#### Challenge 1:
Update the rows of stored entries below, starting at the first row and ending at the line that contains "pyautogui.click(x=29, y=53)", by replacing "screenshot" with "screen capture" and changing nothing else. Return only those lines.

** START Provided passage **

Research Topics

Universal scaling behavior of non-equilibrium phase transitions

Similar to equilibrium critical phenomena, the concept of
universality remains the major tool to order the great variety of
non-equilibrium phase transitions systematically. All systems
belonging to a given universality class share the same set of
critical exponents, and certain scaling functions become identical
near the critical point. It is known that scaling functions vary more
widely between different universality classes than the usually
determined exponents do. The aim of the investigations is to obtain a
picture gallery of scaling functions of various non-equilibrium
universality classes. This is of fundamental interest since a general
classification scheme of non-equilibrium phase transitions is still
(16 publications)

Crossover phenomena in continuous phase transitions

Subject of the investigations is the scaling behavior of various
crossover phenomena, including crossovers i) of ordinary
critical behavior to tricritical behavior, ii) crossovers from
short-range to long-range interactions, iii) crossover between
different universality classes. Using computer simulations, we
show that crossover scaling functions are universal and that
the effective exponents violate the so-called scaling laws. Recently
performed analyz es focus on the determination of the size of the
crossover regime and address the question how corrections to
the leading order affects the crossover scaling behavior. All
results are of experimental relevance and are valid in equilibrium
as well as in non-equilibrium systems.
(5 publications)

** END Provided passage **
** START Information provided **

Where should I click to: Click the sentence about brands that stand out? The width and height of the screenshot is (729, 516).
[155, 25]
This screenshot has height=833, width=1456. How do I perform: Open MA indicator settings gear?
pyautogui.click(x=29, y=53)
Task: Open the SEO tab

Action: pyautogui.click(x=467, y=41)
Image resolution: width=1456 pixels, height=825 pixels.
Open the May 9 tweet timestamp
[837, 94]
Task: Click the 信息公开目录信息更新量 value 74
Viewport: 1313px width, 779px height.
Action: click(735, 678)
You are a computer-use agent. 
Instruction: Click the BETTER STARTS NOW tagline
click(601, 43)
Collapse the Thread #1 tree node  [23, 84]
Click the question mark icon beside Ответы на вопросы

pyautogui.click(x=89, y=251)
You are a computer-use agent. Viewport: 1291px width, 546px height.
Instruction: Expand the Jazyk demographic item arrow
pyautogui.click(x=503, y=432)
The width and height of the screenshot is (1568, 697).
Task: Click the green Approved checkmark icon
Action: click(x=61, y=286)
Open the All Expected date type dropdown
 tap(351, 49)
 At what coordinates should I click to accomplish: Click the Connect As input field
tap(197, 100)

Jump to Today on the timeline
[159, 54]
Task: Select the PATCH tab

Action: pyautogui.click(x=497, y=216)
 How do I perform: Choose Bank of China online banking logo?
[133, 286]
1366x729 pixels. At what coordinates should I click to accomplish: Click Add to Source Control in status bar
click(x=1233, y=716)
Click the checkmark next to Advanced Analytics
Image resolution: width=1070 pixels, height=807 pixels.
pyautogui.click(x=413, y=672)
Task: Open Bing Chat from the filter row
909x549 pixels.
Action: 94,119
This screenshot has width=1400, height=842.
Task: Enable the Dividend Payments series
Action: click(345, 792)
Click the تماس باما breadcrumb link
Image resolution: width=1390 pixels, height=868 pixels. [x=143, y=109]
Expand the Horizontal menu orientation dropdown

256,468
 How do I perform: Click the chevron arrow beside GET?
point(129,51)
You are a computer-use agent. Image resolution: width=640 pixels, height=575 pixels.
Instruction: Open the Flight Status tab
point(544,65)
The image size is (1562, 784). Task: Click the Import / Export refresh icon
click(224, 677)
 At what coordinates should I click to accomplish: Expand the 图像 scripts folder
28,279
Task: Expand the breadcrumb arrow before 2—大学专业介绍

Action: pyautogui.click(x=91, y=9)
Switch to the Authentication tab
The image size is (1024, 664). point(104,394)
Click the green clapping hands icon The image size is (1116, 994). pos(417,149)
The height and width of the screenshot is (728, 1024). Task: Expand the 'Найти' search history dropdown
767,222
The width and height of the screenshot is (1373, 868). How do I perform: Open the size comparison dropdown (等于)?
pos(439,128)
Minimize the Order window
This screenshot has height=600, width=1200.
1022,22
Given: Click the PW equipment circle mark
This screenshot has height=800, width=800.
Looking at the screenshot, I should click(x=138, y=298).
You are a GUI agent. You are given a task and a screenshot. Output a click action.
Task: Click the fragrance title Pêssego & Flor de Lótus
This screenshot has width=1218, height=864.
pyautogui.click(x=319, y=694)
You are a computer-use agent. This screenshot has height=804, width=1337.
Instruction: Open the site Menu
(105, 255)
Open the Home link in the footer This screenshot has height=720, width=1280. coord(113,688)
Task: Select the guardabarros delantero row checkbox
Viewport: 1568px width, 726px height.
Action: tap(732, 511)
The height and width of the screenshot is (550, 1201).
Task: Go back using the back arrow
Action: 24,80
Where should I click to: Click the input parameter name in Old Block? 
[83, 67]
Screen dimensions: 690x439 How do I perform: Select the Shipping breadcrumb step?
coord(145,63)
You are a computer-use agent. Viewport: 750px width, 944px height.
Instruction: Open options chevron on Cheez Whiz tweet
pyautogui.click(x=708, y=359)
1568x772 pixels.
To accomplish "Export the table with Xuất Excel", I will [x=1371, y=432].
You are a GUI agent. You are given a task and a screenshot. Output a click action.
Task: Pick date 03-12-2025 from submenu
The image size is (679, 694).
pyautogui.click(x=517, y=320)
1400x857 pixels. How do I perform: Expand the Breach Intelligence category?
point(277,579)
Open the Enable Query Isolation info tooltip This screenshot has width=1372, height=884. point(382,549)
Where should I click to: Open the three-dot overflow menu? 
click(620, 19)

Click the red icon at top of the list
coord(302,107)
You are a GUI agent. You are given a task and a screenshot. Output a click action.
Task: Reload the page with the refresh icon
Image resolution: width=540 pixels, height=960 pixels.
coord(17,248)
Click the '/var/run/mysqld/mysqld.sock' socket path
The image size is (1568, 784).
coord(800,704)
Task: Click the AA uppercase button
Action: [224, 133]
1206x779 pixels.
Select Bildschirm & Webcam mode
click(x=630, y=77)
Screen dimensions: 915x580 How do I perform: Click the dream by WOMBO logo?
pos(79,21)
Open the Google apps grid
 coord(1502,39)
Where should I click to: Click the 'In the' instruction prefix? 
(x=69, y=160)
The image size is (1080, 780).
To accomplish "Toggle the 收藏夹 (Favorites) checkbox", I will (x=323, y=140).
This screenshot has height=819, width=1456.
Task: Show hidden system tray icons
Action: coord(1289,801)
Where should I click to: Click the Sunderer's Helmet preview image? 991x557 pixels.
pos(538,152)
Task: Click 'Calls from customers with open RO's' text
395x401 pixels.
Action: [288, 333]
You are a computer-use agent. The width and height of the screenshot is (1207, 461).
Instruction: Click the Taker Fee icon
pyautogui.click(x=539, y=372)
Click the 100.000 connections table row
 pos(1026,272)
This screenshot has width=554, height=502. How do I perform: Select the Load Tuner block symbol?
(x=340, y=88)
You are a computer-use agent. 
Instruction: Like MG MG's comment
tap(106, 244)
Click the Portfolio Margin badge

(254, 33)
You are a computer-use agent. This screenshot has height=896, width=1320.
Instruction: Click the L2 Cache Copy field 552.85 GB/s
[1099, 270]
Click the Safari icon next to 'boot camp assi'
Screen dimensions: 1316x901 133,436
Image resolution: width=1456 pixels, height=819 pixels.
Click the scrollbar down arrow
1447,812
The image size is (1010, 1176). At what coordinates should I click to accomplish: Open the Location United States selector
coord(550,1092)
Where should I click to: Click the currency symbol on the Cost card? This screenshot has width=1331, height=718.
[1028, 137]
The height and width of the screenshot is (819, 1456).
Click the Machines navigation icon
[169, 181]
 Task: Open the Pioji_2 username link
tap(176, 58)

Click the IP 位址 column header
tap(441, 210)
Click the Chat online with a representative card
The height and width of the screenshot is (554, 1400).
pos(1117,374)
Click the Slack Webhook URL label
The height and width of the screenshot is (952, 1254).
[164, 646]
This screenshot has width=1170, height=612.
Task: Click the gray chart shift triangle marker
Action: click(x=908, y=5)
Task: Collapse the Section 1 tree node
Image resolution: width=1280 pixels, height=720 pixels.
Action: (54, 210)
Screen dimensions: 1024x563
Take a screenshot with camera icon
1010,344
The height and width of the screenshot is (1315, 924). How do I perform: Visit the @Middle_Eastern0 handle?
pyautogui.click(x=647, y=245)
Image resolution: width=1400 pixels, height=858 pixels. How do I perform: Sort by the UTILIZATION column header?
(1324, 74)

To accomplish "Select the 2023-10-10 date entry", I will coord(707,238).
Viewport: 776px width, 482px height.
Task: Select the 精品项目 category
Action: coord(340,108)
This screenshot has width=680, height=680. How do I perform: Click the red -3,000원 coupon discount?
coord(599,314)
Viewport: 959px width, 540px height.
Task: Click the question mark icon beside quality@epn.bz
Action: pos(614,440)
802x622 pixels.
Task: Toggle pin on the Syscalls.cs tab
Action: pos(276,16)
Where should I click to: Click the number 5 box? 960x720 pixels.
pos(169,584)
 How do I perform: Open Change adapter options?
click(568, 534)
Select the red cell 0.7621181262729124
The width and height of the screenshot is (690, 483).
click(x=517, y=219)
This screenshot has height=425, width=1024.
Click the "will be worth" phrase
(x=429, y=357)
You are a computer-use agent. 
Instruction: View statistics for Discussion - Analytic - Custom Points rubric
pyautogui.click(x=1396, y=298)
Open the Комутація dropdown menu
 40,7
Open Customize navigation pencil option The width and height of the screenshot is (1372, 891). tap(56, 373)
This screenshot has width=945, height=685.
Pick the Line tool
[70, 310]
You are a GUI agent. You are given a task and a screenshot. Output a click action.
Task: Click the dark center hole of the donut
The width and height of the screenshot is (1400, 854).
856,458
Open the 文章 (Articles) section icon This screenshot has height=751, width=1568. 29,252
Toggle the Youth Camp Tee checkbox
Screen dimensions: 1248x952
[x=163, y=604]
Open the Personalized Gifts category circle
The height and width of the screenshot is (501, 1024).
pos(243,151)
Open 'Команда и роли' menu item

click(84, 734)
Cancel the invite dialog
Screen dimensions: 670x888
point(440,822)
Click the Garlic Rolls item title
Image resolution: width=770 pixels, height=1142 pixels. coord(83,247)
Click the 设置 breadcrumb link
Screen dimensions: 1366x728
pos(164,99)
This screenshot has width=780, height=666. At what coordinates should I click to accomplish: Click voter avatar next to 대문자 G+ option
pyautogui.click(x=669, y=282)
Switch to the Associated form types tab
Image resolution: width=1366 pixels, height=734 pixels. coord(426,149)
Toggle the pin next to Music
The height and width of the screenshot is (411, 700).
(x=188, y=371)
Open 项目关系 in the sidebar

** END Information provided **

#### Challenge 2:
Continue the research topics page on phase transitions from the point where it stops.

#### Expected output 1:
Where should I click to: Click the sentence about brands that stand out? The width and height of the screen capture is (729, 516).
[155, 25]
This screen capture has height=833, width=1456. How do I perform: Open MA indicator settings gear?
pyautogui.click(x=29, y=53)

#### Expected output 2:
Driven interfaces in disordered magnetic systems

Interfaces in quenched disordered systems display with increasing
driving force a transition from a pinned interphase to a moving
interface. Besides the analysis of the order parameter behavior we
investigate how thermal fluctuations affect this depinning transition
These thermal fluctuations are usually neglected although they are of
great importance for the interpretation of experimental data, in
particular within the so-called creep regime.
(5 publications)

Statistical physics of traffic flow models

Real traffic displays with increasing car density a transition from
free flow to congested traffic. This break down of free flow traffic
is accompanied by the occurrence of traffic jams, i.e., backward
moving density fluctuations. We developed a method which allows to
characterize the jammed traffic phase via collective coordinates. In
that way, we determined how various fundamental system parameters
affected the transition from the free traffic flow to the congested
(4 publications)

Selforganized criticality in driven dissipative systems

Self-organized criticality (SOC) refers to driven-dissipative systems
that naturally evolve to a critical state, characterized by scale
invariant distributions of relaxation events. The self-organization
to the critical point distinguishes SOC from ordinary critical
phenomena where a temperature-like variable has to be fine-tuned to
the critical point. Besides of analysis of the scaling behavior of
avalanche-like relaxation processes, we examine the still incompletely
understood selforganization to the critical point.
(10 publications)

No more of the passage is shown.